Ejercicios propuestos —
1. Responde estas preguntas sobre la crónica de los sepulcros blanqueados:
(a) ¿A quiénes lanzó Cristo de la casa de su Padre?
(b) ¿Qué libro afirman los ministros que los guía?
(c) ¿De qué estado es el gobernador que se menciona?
2. Enumera todas las personas o grupos nombrados en la primera pregunta del último párrafo de la crónica de los sepulcros blanqueados.
3. Prosigue la crónica de los sepulcros blanqueados a partir de su última oración.

Crónica negra de los sepulcros blanqueados
Cada vez que escucho a los curas maldecir a las mujeres que han abortado mientras ellos venden bendiciones impresas por millares y recaudan limosnas de “amor” entre los comerciantes que rodean sus templos, recuerdo al Cristo que desafió a los fariseos, a los sepulcros blanqueados y lanzó, de la casa de su Padre, a los mercaderes.
Esos maledicientes ministros aseguran que la Biblia es la palabra de Dios y el libro sagrado que los guía. Pero, ¿por qué condenan el aborto si no existe desaprobación alguna en sus páginas? Este libro consigna, en cambio, de manera explícita, que se puede perjudicar a la mujer con un embarazo no deseado: y si alguno no quiere perjudicar a la mujer, que derrame en tierra.
¿Los devotos militantes de Pro vida, el señor procurador, el defensor oficial de los derechos humanos, el gobernador de Jalisco quieren perjudicar a la mujer obligándola a tener un embarazo no deseado? ¿Su devoción les alcanzará para leer la Biblia o sólo folletos parroquiales?

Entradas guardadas

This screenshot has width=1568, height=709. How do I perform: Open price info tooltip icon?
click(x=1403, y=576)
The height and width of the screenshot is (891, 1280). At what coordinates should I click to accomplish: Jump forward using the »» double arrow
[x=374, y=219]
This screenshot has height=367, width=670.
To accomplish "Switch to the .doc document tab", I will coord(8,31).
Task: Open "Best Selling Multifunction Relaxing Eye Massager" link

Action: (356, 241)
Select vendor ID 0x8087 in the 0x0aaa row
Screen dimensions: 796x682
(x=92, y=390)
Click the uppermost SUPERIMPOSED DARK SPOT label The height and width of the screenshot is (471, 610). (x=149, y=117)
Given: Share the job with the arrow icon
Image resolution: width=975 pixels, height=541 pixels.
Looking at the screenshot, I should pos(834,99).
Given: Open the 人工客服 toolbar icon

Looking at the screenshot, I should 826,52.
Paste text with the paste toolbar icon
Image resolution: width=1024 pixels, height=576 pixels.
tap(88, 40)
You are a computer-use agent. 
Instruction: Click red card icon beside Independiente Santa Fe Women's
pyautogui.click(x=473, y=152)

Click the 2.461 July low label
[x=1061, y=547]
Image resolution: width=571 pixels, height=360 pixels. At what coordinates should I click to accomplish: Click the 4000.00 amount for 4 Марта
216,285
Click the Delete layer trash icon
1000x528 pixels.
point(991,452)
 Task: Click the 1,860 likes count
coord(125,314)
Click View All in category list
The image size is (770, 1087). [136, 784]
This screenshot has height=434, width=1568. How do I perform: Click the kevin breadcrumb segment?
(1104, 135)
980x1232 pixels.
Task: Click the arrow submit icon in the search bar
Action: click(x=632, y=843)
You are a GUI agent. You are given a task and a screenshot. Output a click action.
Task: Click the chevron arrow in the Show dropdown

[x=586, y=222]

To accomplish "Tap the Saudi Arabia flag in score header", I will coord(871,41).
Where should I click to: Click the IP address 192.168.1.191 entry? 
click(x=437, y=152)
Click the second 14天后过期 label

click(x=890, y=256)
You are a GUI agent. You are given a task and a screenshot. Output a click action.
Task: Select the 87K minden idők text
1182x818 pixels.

Respuestas por ejercicio —
1.
(a) A los mercaderes.
(b) La Biblia.
(c) De Jalisco.

2.
- Los devotos militantes de Pro vida
- El señor procurador
- El defensor oficial de los derechos humanos
- El gobernador de Jalisco

3.
Por fortuna la Iglesia no es el puñado de obispos y cardenales que lanzan anatemas y enarbolan una ley que no cumplen (“no hay justo ni aún uno”). La Iglesia, el conjunto de los fieles, sabe que el Vaticano prohíbe los anticonceptivos y la mayoría de las mujeres católicas los usan; también sabe que la alta jerarquía religiosa condena el aborto a pesar de que, entre quienes lo han practicado, 81 por ciento profesa esa fe.
Desde muy joven la escritora Elena Poniatowska descubrió que los desarraigados, los desposeídos, las minorías: “Eran mi legión”. Una de las muestras más recientes de esa militancia laica es, sin duda, La herida de Paulina, crónica del embarazo de una niña violada, libro publicado por Océano hace unos días.
No pocos conocimos el caso de Paulina, pero muy pocos, sólo esa multitud llamada Elena Poniatowska pudo reconstruir con tal crudeza ese vergonzoso capítulo negro del México contemporáneo.
Allí aparecen funcionarios, médicos, curas, los cuales, en nombre de una religión que al parecer no conocen, perjudicaron a Paulina, una niña de 13 años con un embarazo producto de una violación. La corona del absurdo correspondió al procurador de Baja California, pues llevó a Paulina con un cura en lugar de hacer cumplir la ley que permite el aborto en caso de violación. ¿El procurador estatal hubiera hecho lo mismo de haberse tratado de su hija o la habría acompañado a un sanatorio de San Diego para solucionar el problema?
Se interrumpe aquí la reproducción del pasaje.